> **Exercise requirements**
Return the records as they stand. No picture is to be included.

# # # # #

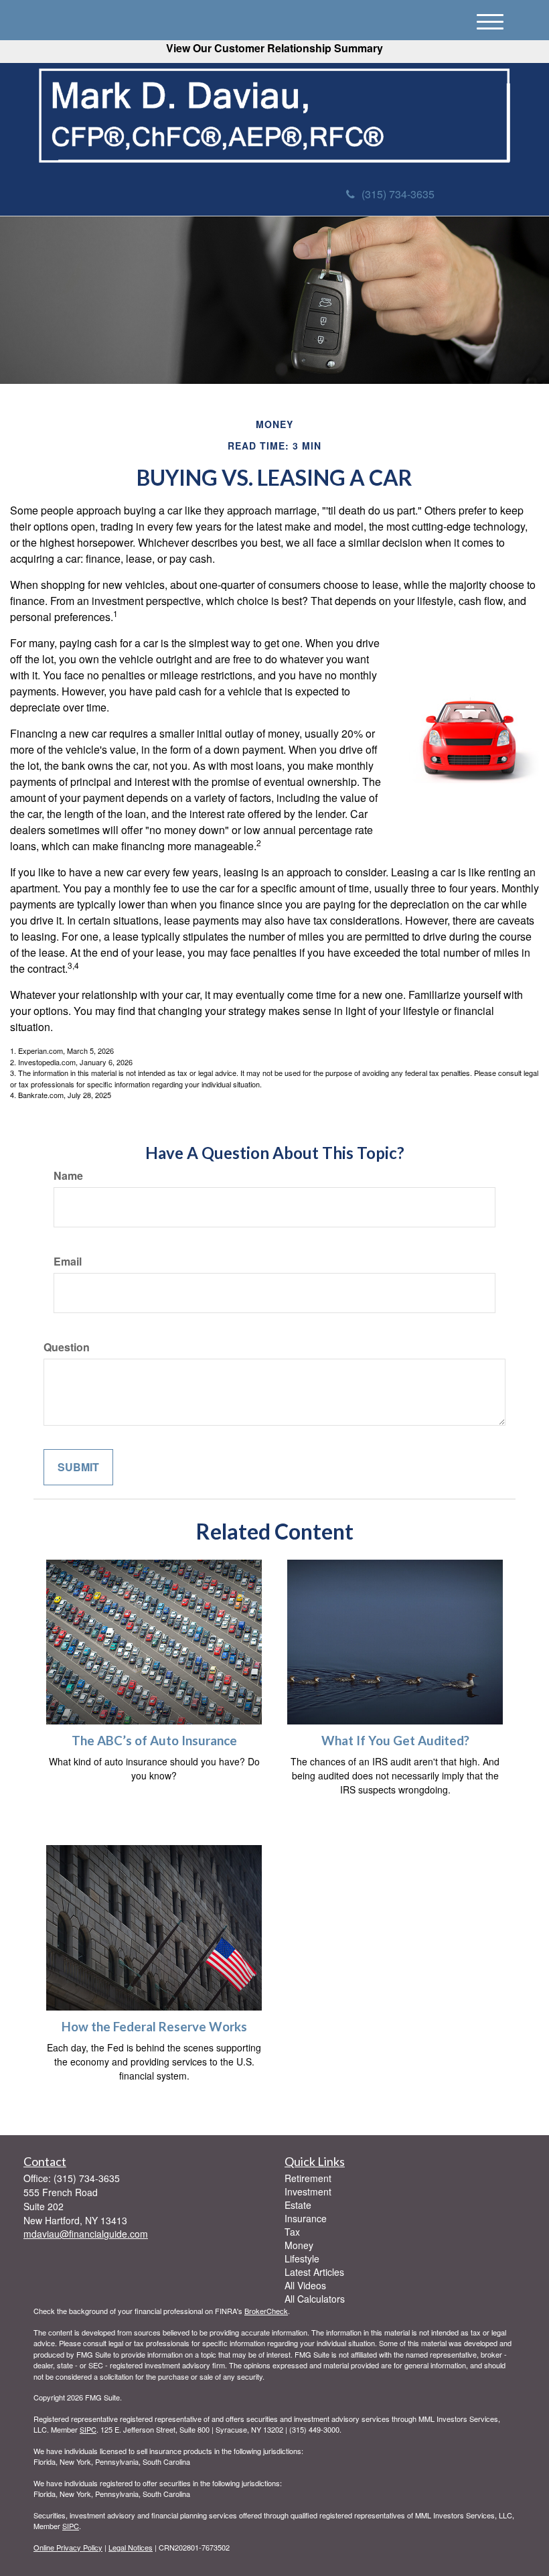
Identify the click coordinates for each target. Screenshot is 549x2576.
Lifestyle (302, 2258)
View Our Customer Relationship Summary (274, 48)
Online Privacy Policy (67, 2547)
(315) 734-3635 (398, 194)
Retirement (308, 2178)
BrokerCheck (266, 2310)
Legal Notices (130, 2547)
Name (68, 1175)
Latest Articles (314, 2272)
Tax (292, 2231)
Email (68, 1261)
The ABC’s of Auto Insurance (154, 1740)
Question (67, 1347)
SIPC (88, 2429)
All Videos (305, 2285)
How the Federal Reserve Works (154, 2026)
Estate (298, 2205)
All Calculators (315, 2298)
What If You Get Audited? (395, 1740)
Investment (308, 2191)
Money (299, 2245)
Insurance (306, 2218)
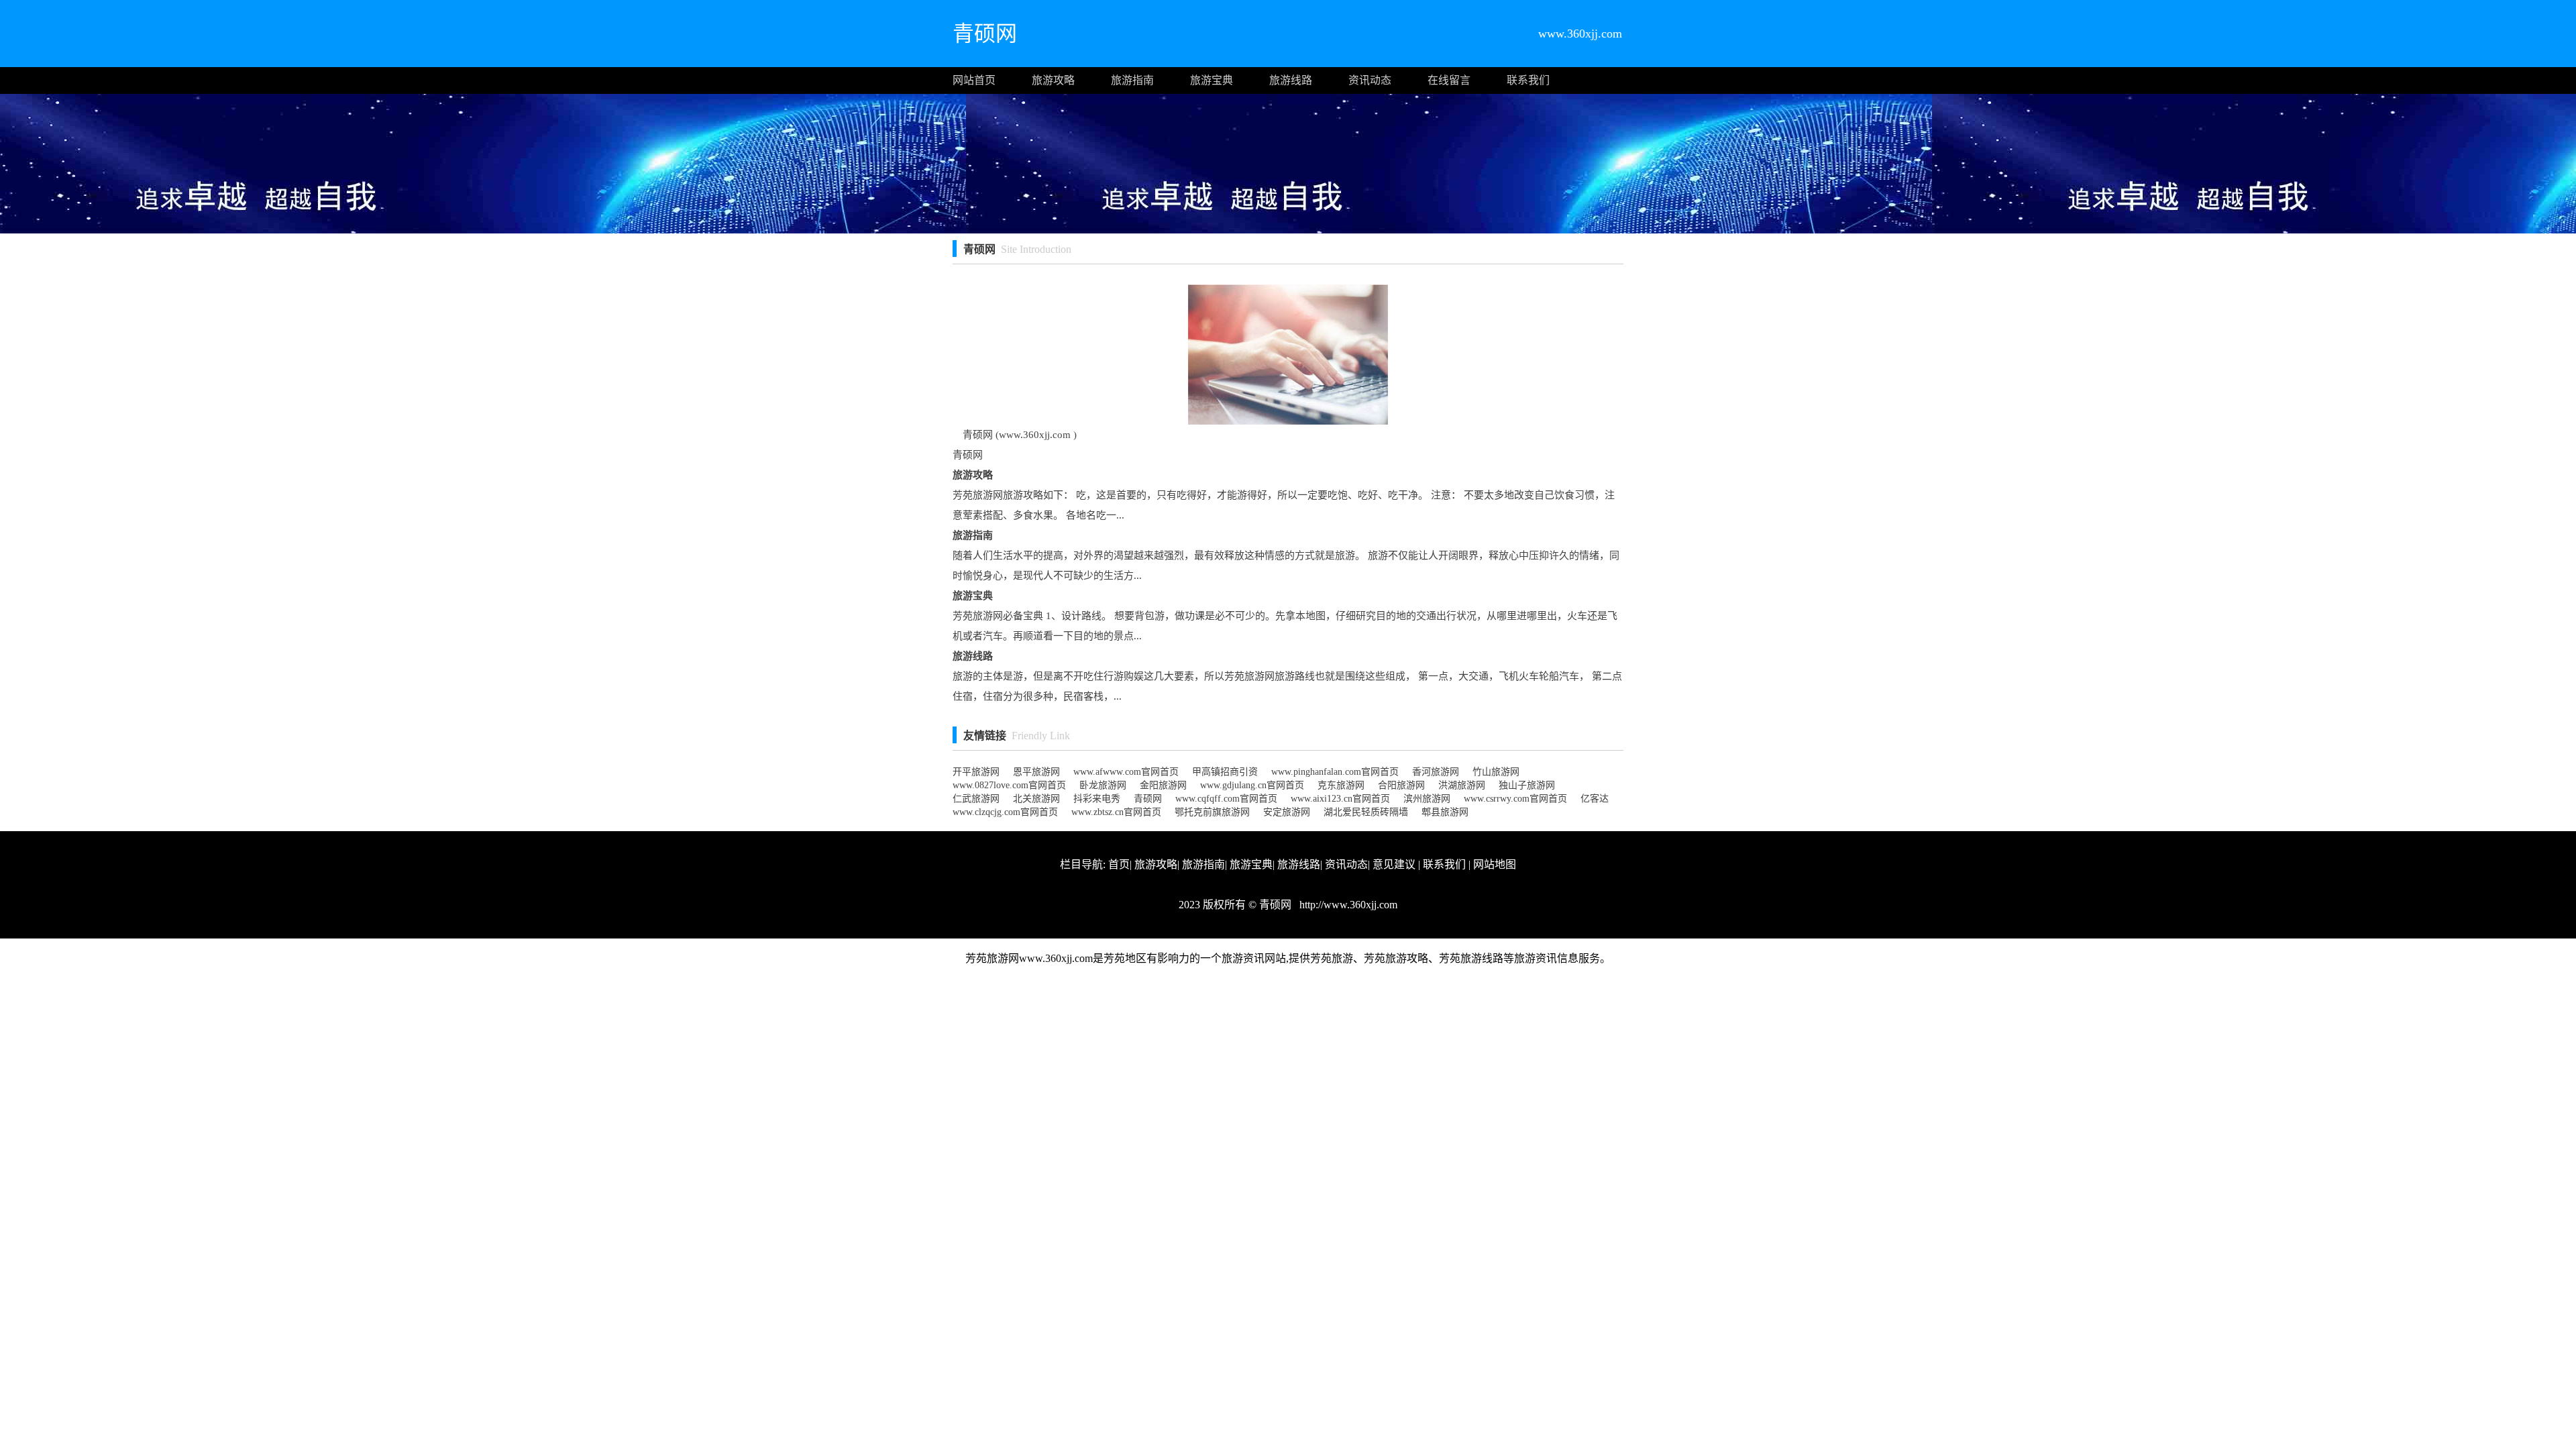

# # # # #

> **Solution**
Identify the click coordinates for each target. Screenshot is 549x2576.
Lifestyle (302, 2258)
View Our Customer Relationship Summary (274, 48)
Online Privacy Policy (67, 2547)
(315) 734-3635 (398, 194)
Retirement (308, 2178)
BrokerCheck (266, 2310)
Legal Notices (130, 2547)
Name (68, 1175)
Latest Articles (314, 2272)
Tax (292, 2231)
Email (68, 1261)
The ABC’s of Auto Insurance (154, 1740)
Question (67, 1347)
SIPC (88, 2429)
All Videos (305, 2285)
How the Federal Reserve Works (154, 2026)
Estate (298, 2205)
All Calculators (315, 2298)
What If You Get Audited? (395, 1740)
Investment (308, 2191)
Money (299, 2245)
Insurance (306, 2218)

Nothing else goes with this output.